Jeff McRae teaches creative writing and literature at Massachusetts College of Liberal Arts. His poetry has appeared in Antioch Review, Hayden’s Ferry Review, The Massachusetts Review, and elsewhere. He lives in Vermont.
A MFA student in the Creative Writing program at the University of Guelph-Humber, Lindsay Miles was shortlisted in 2014 for Briarpatch Magazine’s creative nonfiction contest. Her work has appeared in Megaphone Magazine, Self Care for Skeptics, and Emerge, an anthology for emerging writers at Simon Fraser University. Lindsay lives in Toronto.
Phuong Nguyen completed her Bachelor of Fine Art at OCAD U in 2014, and currently practices art-making in Toronto. Her ongoing body of work explores the contemporary identity of the Asian Canadian/American in the contexts of mass production, popular culture, colonialism, and orientalism.

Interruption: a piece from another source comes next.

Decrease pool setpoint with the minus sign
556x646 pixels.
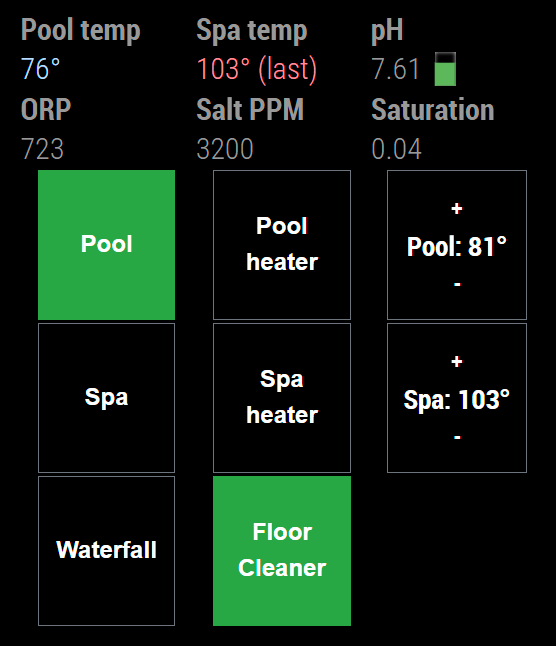(x=457, y=284)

annie ross is a Canadian painter and poet.
Emiliano Sepulveda is a visual artist of Mexican descent who is local to Vancouver. His work draws from a wide range of research into Indigenous and Chicanx (Mexican-American) activism, Aztec epistemology, science-fiction, poetry, as well as the aesthetics of protest camps.
Spenser Smith is a writer, editor, and photographer studying at Vancouver Island University. He is the managing editor of Portal and the web editor of The Navigator. His work has been featured in (parenthetical), The Quilliad, text, Potluck Mag, and elsewhere. He was awarded the 2016 Pat Bevan poetry scholarship.
Taylor Supplee is an MFA candidate at Columbia University in New York. His poetry has appeared in Rattle, SLAB, Revolver, and elsewhere. He writes poetry to guess at unanswerable questions.
Pamela Vandall is the author of poetry collections: Something from Nothing (Writing Knights Press), Woodwinds (Lipstick Press), and Matrimonial Cake (Red Dashboard). Her next book of poetry debuts in fall 2017 with Oolichan Books. When Pamela is not writing, she's sleeping. She believes sleep is death without the commitment.
Onjana Yawnghwe is a Shan-Canadian living in Vancouver. Her first poetry book, Fragments, Desire is forthcoming with Oolichan Books in 2017. She works as a nurse in mental health.